Cuando un ser querido abandona su forma física, o aparece un diagnóstico inesperado, o una relación finaliza, o experimentamos algún tipo de pérdida o conmoción profunda, podemos vernos «bruscamente despertados» de nuestro sueño, sacudidos por esa vieja y querida amiga que es la aflicción. «Esto no estaba en el plan», nos decimos. Parece como si la vida de alguna manera se hubiese equivocado, como si el universo hubiese recibido un golpe que ha alterado su curso. Sentimos que «nuestra» vida tal vez se ha acabado y que recuperarse es imposible.

Pero ¿qué ha ocurrido en realidad, aparte de que un sueño se ha acabado? ¿Qué ha muerto en realidad, aparte de nuestros planes aparentemente sólidos para el futuro? 

Soñamos con caminar juntos hacia el ocaso, soñamos con todas las cosas que íbamos a hacer juntos, con todo lo que nos íbamos a divertir, con todo lo que íbamos a lograr. Vivimos durante tanto tiempo con esos sueños, esos planes, esas expectativas que nos olvidamos de que tan solo estábamos soñando, y tomamos los sueños por la realidad de «nuestra vida». Ahora que los sueños se han desmoronado, ¿qué queda?

Pero esas películas futuristas nunca iban a tener lugar de cualquier modo. No es que nuestros planes y sueños, que estaban a punto de hacerse realidad, resultasen frustrados por nuestra incompetencia o mala suerte, sino que nunca iban a tener lugar. ¿Por qué? Porque no tuvieron lugar. Esta es la realidad, por más ganas que tengamos de discutir con ella.

Hay una enorme diferencia entre la pérdida irreversible de algo que era «mío» y la comprensión de que lo que era «mío» nunca fue mío en absoluto. Estamos literalmente llorando sobre nuestras propias identidades, imágenes y yoes perdidos. Parece que estamos llorando por algo o alguien que está «ahí fuera», pero en realidad la muerte se encuentra mucho más cerca y es más íntima que esto.

Y la invitación de la vida es esta: permanece con esta muerte interior. Permanece en ese caos. No hagas ni un solo movimiento que te saque de la experiencia presente. Ahí puede haber oro oculto, pero nunca lo sabrás si intentas alejarte. Permanece cerca de la aflicción, del dolor universal de la pérdida, para que no se solidifique como amargura y depresión, como una creencia sobre lo terrible que es el mundo y lo cruel que es la vida, como una historia pesada sobre tu «terrible mala suerte», una historia que puedes llevar contigo durante el resto de tus días. Esto no tiene por qué ser así.

La vida no es cruel, porque la vida lo es todo. Es la pérdida de nuestros sueños la que se siente «cruel» al principio. Pero dentro de esta pérdida hay una invitación secreta: la de despertar de todos los sueños.

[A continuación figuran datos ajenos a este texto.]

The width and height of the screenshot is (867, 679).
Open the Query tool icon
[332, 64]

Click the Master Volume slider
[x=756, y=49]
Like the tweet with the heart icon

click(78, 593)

La de ver la perfección inherente en todas las cosas, en todos los movimientos de la vida, no como una idea o creencia flácida, sino como una realidad viva. La invitación a ver que la vida nunca se equivoca, porque no hay ningún objetivo que perder, y que incluso la intensa aflicción que sentimos es un movimiento de amor, incluso si esto no parece ser así en este preciso momento.

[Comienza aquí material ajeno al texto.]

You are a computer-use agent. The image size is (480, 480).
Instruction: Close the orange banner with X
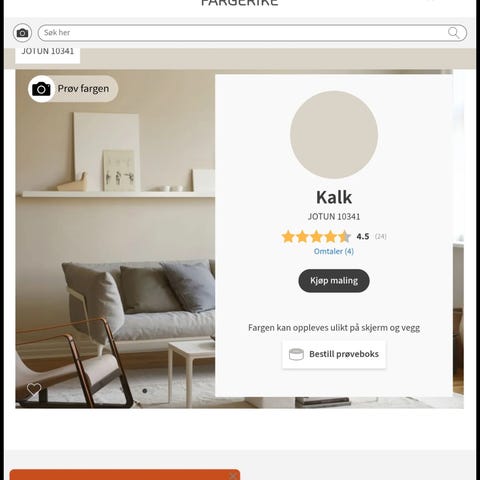[x=233, y=476]
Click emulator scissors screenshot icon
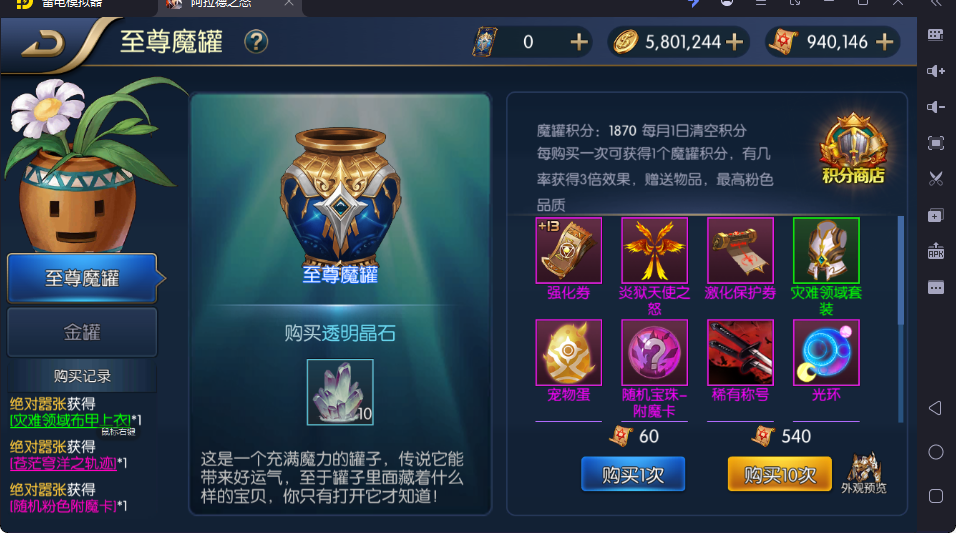This screenshot has width=956, height=533. click(x=935, y=179)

Es porque amamos tanto la vida y nos amamos tanto entre nosotros por lo que lo sentimos todo con tanta intensidad. Y somos lo suficientemente inmensos como para contenerlo todo –la dicha y el dolor, la alegría y la aflicción, los planes y la destrucción de estos planes–. Lo que somos no se ha deshecho, y nunca se ha perdido. Tan solo nuestros sueños y esperanzas inocentes se ven aplastados.

Así pues, cada pérdida es una pequeña invitación a soltar esos sueños que no iban a realizarse de cualquier modo y a ver la vida tal como realmente es. Primero se siente como sufrimiento y depresión, pero en realidad es una especie de compasión cósmica cuyas peculiaridades la mente no tiene esperanzas de comprender.

Justo en el centro de cada experiencia de pérdida está la posibilidad de descubrir la alegría de soltar y el alivio de no tener que seguir agarrándose bien.

*Pasaje de mi libro "Extasis de la vida"

                  Patricio Varsariah.